The present invention relates to power generation systems and refrigeration systems, and more specifically relates to a system with evaporator employing mixed refrigerants for power generation systems and refrigeration systems.
The Organic Rankine Cycle (ORC) is commonly used as a power generation system for low temperature resources such as geothermal, solar thermal, biomass, and waste heat recovery. The primary components of an ORC system include an expansion device, a condenser, an evaporator/gas heater, and a motive pump. Traditionally Organic Rankine Cycle systems employ flooded evaporators, which use a shell and tube construction in order to evaporate a pool of liquid to produce superheated vapor. In typical flooded evaporators, a resource, such as hot water or hot fluid, flows through tubes. In less conventional systems, a hot gas flows through smoke tubes. The resource facilitates heat exchange between a pool of liquid, usually a working fluid comprised of a refrigerant, and the surface of the tubes to evaporate the liquid, resulting in superheated vapor. To continue the cycle, the superheated vapor exits the evaporator, expands in a turbine, spinning a generator, which then produces electricity. Low pressure and low temperature vapor exits the turbine and flows through a condenser where a cooler medium, such as air or water, condenses the vapor into liquid in a condenser. Liquid from the condenser is then pumped back into the pool of the flooded evaporator to repeat the cycle.
Flooded evaporators are disadvantageous for power generation cycles in terms of cost, environmental impact, footprint, and efficiency. Flooded evaporators require a significant amount of refrigerant charge to cover enough tubes to maintain sufficient heat transfer in order to evaporate the refrigerant liquid. In order to control the degree of superheat in order to maintain optimal turbine and system performance, a predetermined number of tubes remain unwetted in order to superheat the vapor being generated in the evaporator. The number of tubes that need to remain wetted is still quite significant, requiring a significant amount of refrigerant charge. Using a flooded evaporator, particularly for systems that utilize hydrofluorocarbons or other relevant working fluids, poses a significant cost concern due to the significant initial refrigerant charge, as well as the charge needed for maintenance and replenishment.

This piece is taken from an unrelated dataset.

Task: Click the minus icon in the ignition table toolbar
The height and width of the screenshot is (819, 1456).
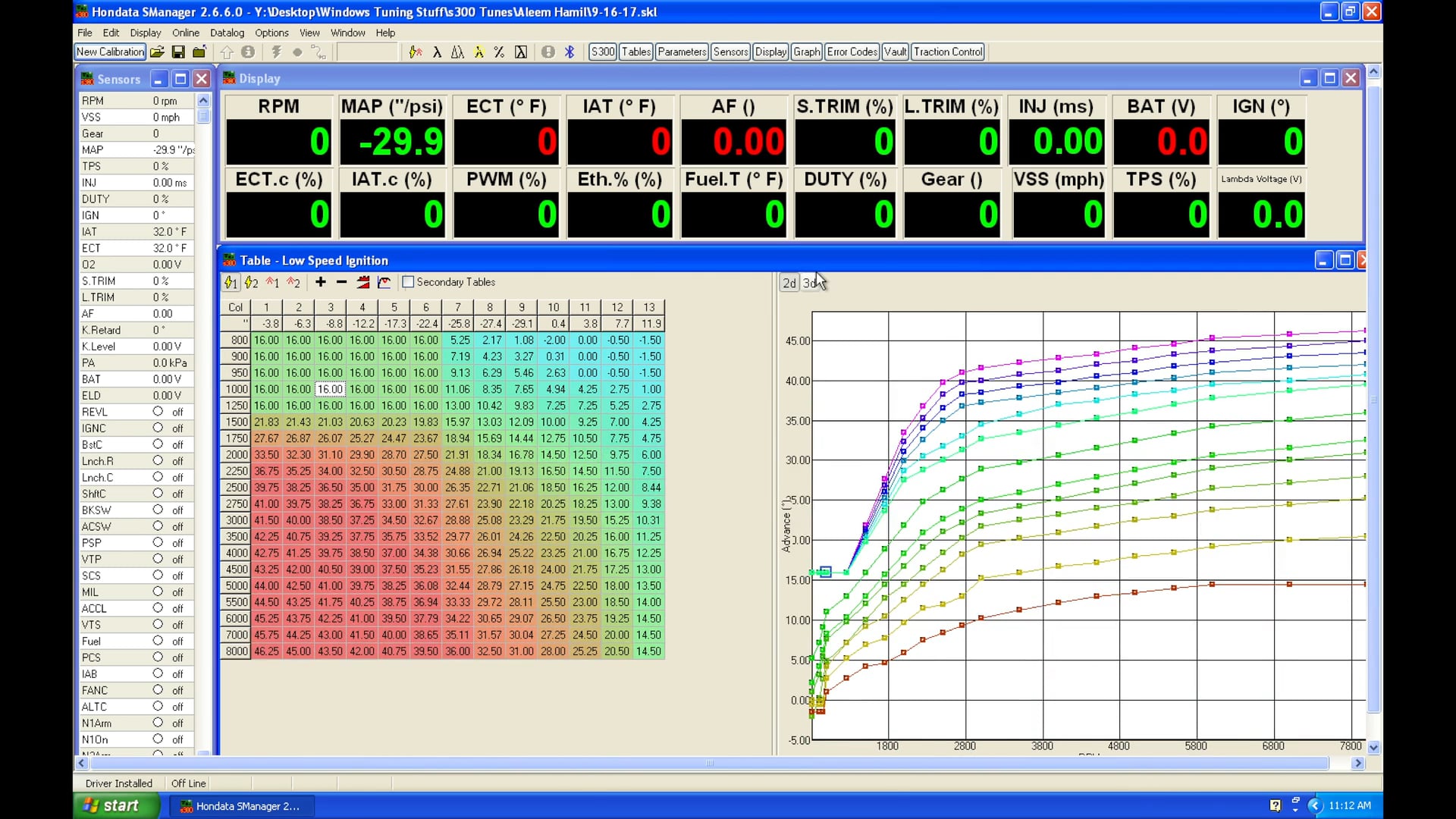Action: 340,282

The heat transfer penalty associated with the use of non-azeotropic mixed refrigerants in conventional flooded evaporators significantly reduces the amount of power that can be generated by such a system. Some non-azeotropic mixed refrigerants may exhibit lower heat transfer coefficient due to a reduced interfacial temperature between the liquid and vapor phases. This reduced interfacial temperature gives rise to heat and mass transfer resistances.